Días feriados dejan 180 toneladas de basura y evidencia retos en limpieza en Arequipa
EN SEMANA SANTA
Las celebraciones por Semana Santa en Arequipa no solo congregaron a miles de fieles en templos y procesiones, sino que también dejaron una preocupante huella ambiental: 180 toneladas de residuos sólidos acumulados en apenas dos días. La cifra, superior en 37 toneladas a la del año anterior, refleja el impacto creciente de estas festividades en el manejo de desechos en la ciudad.
El balance fue reportado por áreas técnicas de la Municipalidad Provincial de Arequipa, tras las labores desplegadas entre Jueves y Viernes Santo. Durante esas jornadas, calles, plazas y espacios públicos se vieron desbordados por la masiva concurrencia de ciudadanos que participaron en actividades tradicionales como la visita a iglesias y las procesiones.
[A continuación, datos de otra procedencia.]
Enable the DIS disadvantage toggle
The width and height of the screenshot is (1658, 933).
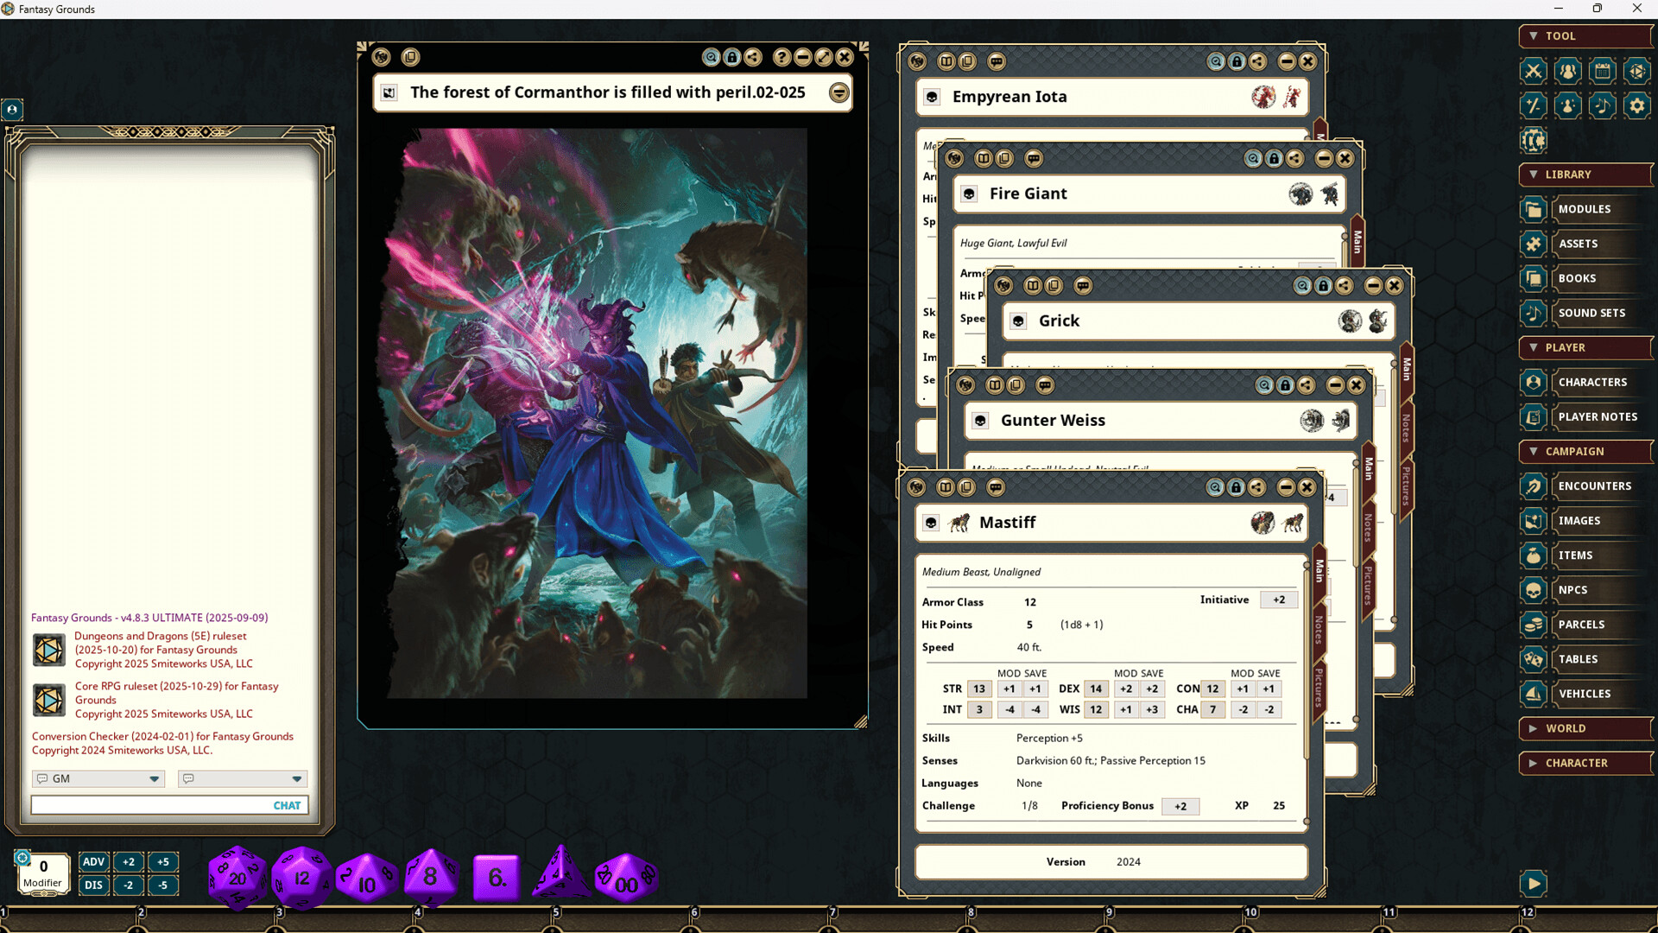coord(93,885)
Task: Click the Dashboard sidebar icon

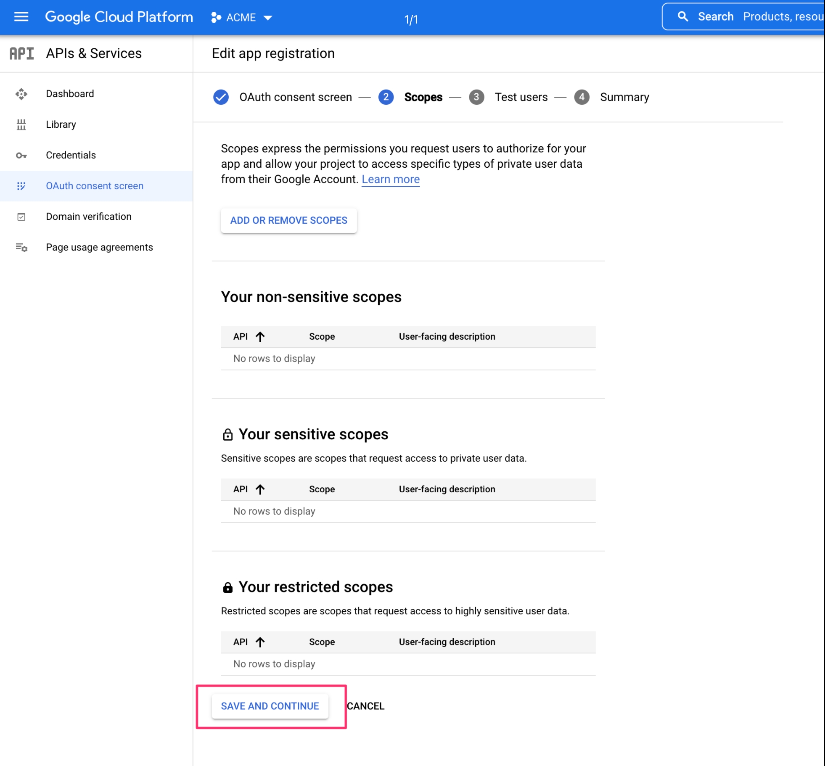Action: pos(21,94)

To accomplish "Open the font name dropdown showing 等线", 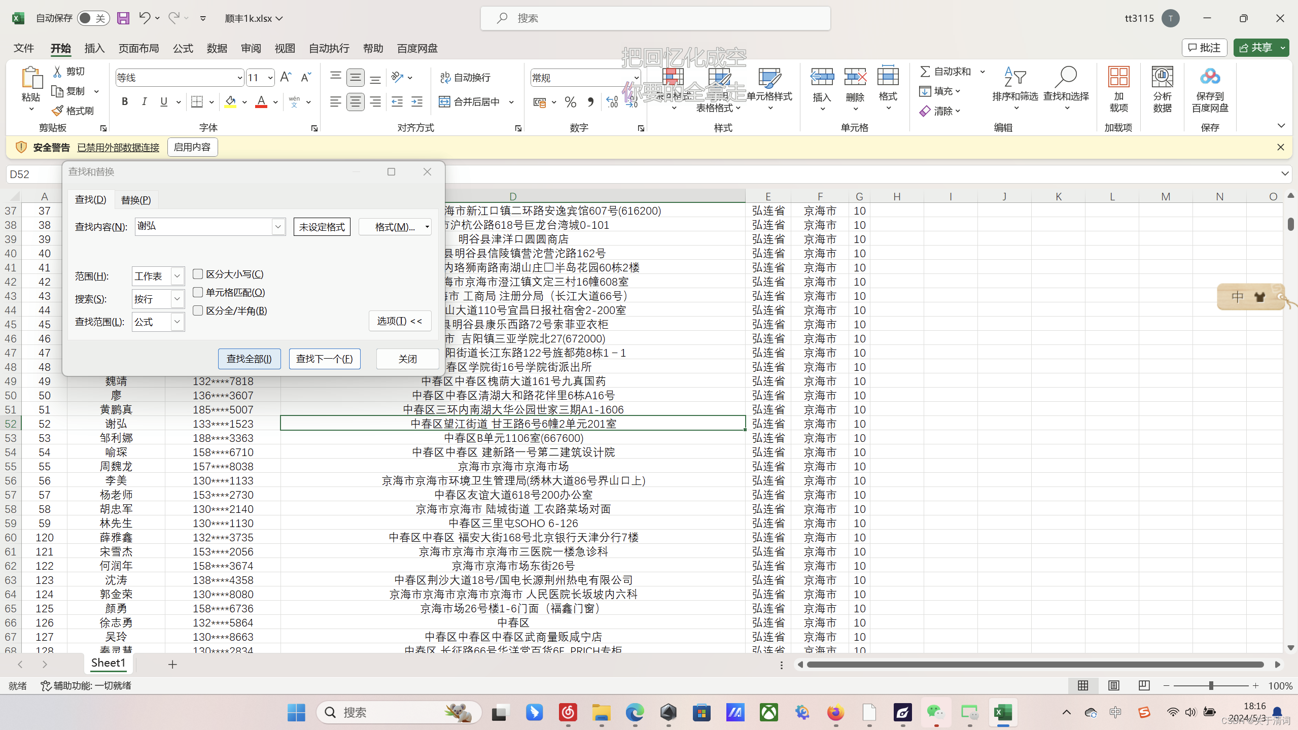I will tap(239, 78).
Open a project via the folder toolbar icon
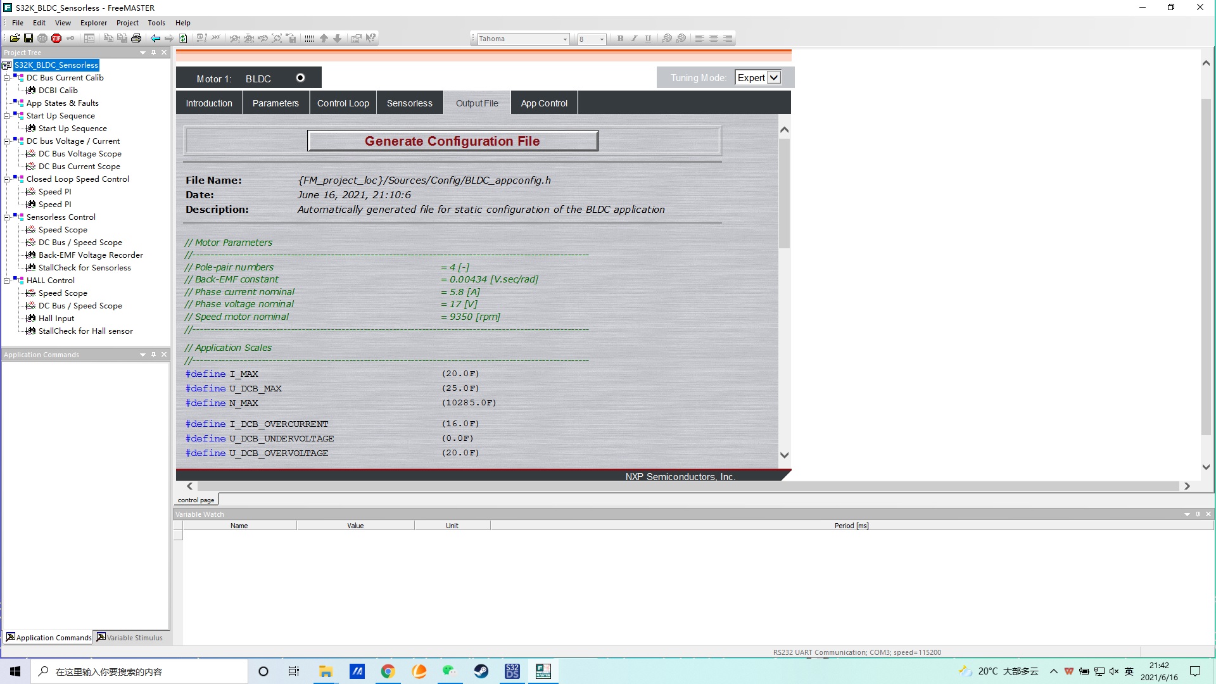This screenshot has height=684, width=1216. point(15,38)
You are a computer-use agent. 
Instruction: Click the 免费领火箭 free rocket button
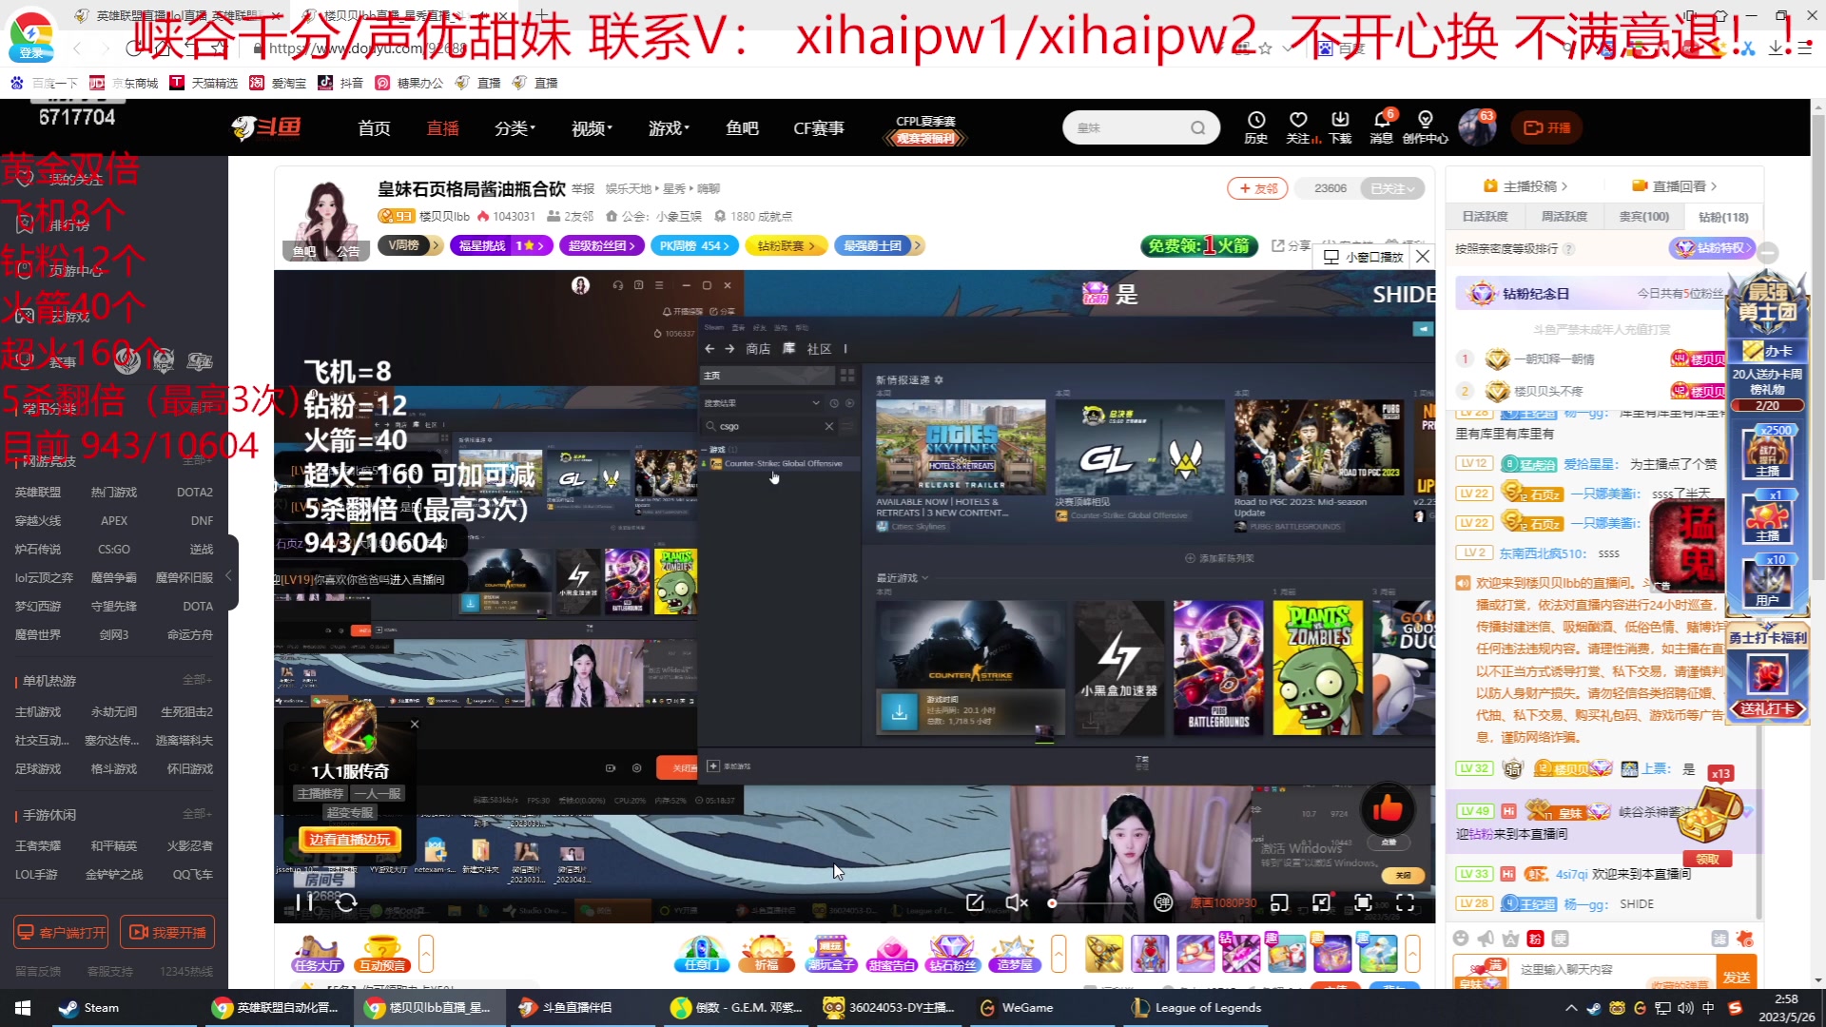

Desde las primeras horas de la mañana, brigadas municipales iniciaron intensos trabajos de limpieza para restablecer el orden en las zonas más concurridas. Las labores comenzaron alrededor de las 5:00 a.m., con cuadrillas que recorrieron distintos puntos del Centro Histórico y sectores aledaños, recogiendo grandes volúmenes de desechos acumulados durante la noche previa.
El operativo incluyó el uso de compactadoras, camiones cisterna y personal de limpieza que realizó el barrido y baldeo de vías emblemáticas, como la Plaza de Armas y calles cercanas, altamente transitadas durante las celebraciones. Estas acciones permitieron evitar una mayor acumulación de residuos, aunque evidenciaron la presión que enfrentan los servicios municipales en fechas de alta concurrencia.
Las zonas con mayor generación de basura fueron plazas y parques del Cercado, como España, 15 de Agosto, San Camilo y Duhamel, donde se concentraron numerosos fieles. Solo en áreas verdes, el personal municipal reportó la recolección de aproximadamente dos toneladas de residuos, principalmente botellas, latas y otros desechos dejados por los asistentes.
El incremento en la cantidad de basura también estuvo asociado a la tradicional visita nocturna a templos durante el Jueves Santo, considerada una de las actividades con mayor participación ciudadana. Esta concentración masiva generó un volumen considerable de residuos en pocas horas, obligando a reforzar el despliegue de limpieza.
Para hacer frente a la situación, la comuna ajustó sus horarios de trabajo e incrementó el número de trabajadores asignados, especialmente en parques y zonas críticas. Asimismo, se realizaron acciones preventivas como la reubicación de macetones en rutas procesionales y el mantenimiento de áreas verdes cercanas a iglesias.
Pese a estos esfuerzos, las autoridades advirtieron que el problema persiste debido a la falta de conciencia ciudadana respecto al manejo de residuos. En ese sentido, exhortaron a la población a evitar arrojar basura en la vía pública, especialmente durante eventos multitudinarios.

La municipalidad anunció que continuará con operativos de limpieza en los días posteriores a las festividades, con el objetivo de recuperar las condiciones de salubridad en la ciudad. Sin embargo, el balance de este año deja en evidencia un desafío pendiente: compatibilizar las tradiciones religiosas con prácticas responsables que reduzcan el impacto ambiental en Arequipa.